SPARCL - Data Set Notes

Notes on Ingested Data Sets

For information on how to acknowledge usage of data sets in SPARCL, see the acknowledgments page.


This page documents the provenance of the data sets and the expected number of records in each data set before and after applying selection criteria (where applicable). It further includes descriptions of possible problems encountered when ingesting the records into SPARCL.

Notes on original files and ingest audit


SPARCL audit on all data sets

Upon ingest, SPARCL performs a number of checks on all data sets.

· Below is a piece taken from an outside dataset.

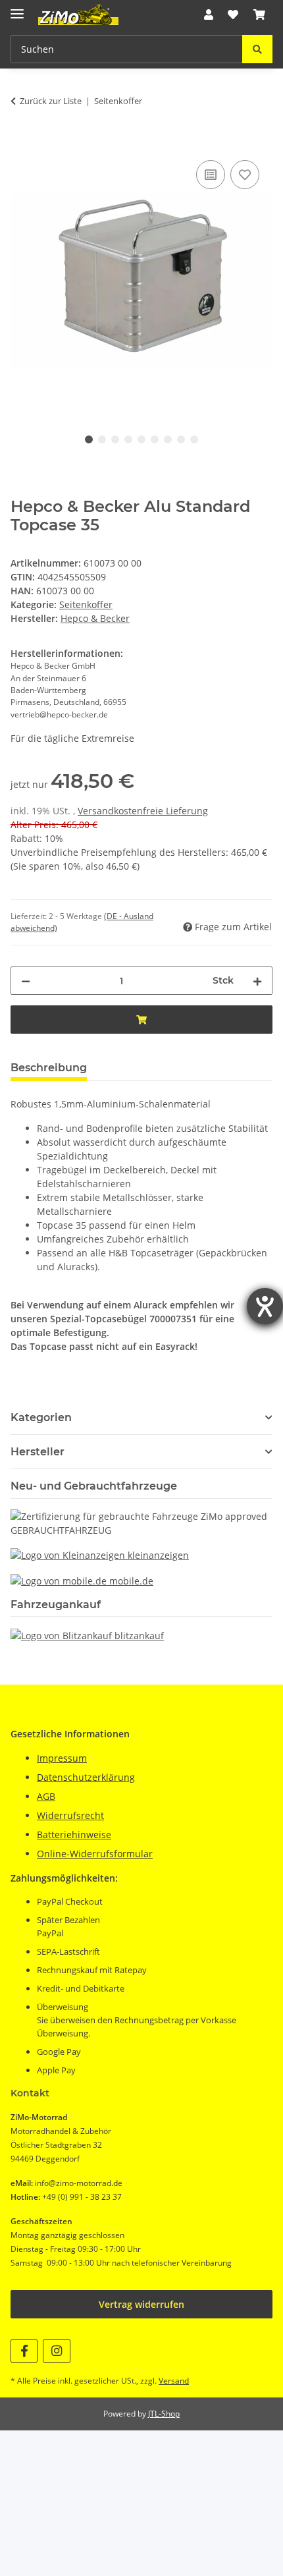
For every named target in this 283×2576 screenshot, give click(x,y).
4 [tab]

  • A NaN or Inf value appears in data field(s)
  • Redshift value not in expected range of -1 to +20
  • The SPECOBJID (BOSS-DR16/SDSS-DR16) or TARGETID (DESI-EDR) (specid in SPARCL) is less than -9223372036854775808 or greater than 9223372036854775807

Any failures are tracked as part of the audit process and stored in an audit database.

We also document statistics on problematic cases at the end of the How-to use SPARCL Notebook.


BOSS-DR16 and SDSS-DR16

These two data sets are part of the same SDSS-DR16 from the SDSS Collaboration but are ingested separately in SPARCL due to the catalog and spectra files having different data models (SDSS vs. BOSS spectrograph). One can query them jointly using datasetgroup='SDSS_BOSS'.

For BOSS-DR16 and SDSS-DR16, the input files are the following:

  • specObj-dr16.fits (reference spectroscopic catalog used to create the list of selected records and to store information in the AUX fields)
  • spPlate-{plate}-{mjd}.fits (spectra files used to ingest the SPECTRA fields; data models for the SDSS and BOSS instruments)
  • spZbest-{plate}-{mjd}.fits(files with the best-fit model and some CORE fields; data models for the SDSS and BOSS instruments)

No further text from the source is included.